家賃じわり上昇傾向に 賃貸住宅市場 転機を迎える収益力 入居者の賃金アップが鍵
住宅新報 2024年4月30日 号 13面
資源高で維持費高騰
総務省統計局の消費者物価指数(CPI)によれば、一般的な賃貸住宅の家賃を示す民営家賃の指数は、1998年に前年比0.5%アップ後に下落が続いたが、23年に前年比0.1%アップし、25年ぶりに上昇した。各社にヒアリングした範囲でも、家賃は上昇傾向にあった。「新規賃貸契約の際には、2000円から5000円の家賃上昇が見られた」と担当者は口を揃える。「築浅で設備と広さが充実していれば、1万円以上アップしても決まりやすい」(練馬区の不動産会社)。家賃上昇の理由は、資源高に伴う共用部の電気代など住戸の維持費高騰だ。近年の物価上昇が、いよいよ家賃の値上げにまで影響しはじめたことを現場の声からも実感できる。
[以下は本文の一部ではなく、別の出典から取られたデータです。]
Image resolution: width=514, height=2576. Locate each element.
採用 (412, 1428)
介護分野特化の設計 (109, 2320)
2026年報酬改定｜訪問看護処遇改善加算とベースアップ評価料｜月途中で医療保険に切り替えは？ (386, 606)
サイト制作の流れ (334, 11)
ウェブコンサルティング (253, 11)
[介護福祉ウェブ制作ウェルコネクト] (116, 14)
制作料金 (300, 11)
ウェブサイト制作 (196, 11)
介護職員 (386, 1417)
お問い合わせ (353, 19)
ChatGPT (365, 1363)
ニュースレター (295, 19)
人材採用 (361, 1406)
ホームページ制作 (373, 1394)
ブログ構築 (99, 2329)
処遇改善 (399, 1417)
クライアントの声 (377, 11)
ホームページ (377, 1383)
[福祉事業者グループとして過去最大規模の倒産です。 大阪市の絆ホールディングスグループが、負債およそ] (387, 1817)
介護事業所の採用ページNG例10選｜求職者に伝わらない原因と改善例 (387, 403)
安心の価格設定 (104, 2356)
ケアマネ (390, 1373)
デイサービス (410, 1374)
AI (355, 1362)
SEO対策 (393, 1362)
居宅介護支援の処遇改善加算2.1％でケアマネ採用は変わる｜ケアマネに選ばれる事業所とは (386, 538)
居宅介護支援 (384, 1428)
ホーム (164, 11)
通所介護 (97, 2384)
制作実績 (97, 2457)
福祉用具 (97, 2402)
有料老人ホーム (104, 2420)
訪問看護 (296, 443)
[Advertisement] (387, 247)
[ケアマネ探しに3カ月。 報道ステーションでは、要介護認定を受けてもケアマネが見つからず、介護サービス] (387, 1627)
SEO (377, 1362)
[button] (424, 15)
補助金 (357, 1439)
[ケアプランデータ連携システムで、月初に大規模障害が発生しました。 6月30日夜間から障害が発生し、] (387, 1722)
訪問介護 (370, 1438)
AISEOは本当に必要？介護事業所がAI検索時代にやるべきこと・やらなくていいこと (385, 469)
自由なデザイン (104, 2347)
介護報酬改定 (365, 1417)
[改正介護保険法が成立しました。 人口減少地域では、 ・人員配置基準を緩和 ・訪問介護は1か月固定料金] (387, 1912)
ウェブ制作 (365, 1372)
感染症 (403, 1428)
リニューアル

更に「すぐにではないが新規入居の際には、値上げをしたいと相談してくる大家もいた」と話す(都下の不動産会社)。特に経済市況に精通する不動産投資家は、これから値上げを要請してきそうだとする。一般的には、更新時に家賃を上げづらいこともあり、新規入居の際に値上げするのがほとんどだった。ところがコロナ後には、契約更新前に管理会社から入居者へ直接家賃値上げの通知が送られるパターンが増加している。「更新前に5000円の家賃値上げの通知を受け取った」とする20代派遣社員もそのひとりだ。昨年12月に家賃値上げを知り、引っ越しをしたかったが、新規賃貸契約に必要な初期費用を考えると今回は諦めたという。値上げした家賃で契約更新し、暮らし続けている。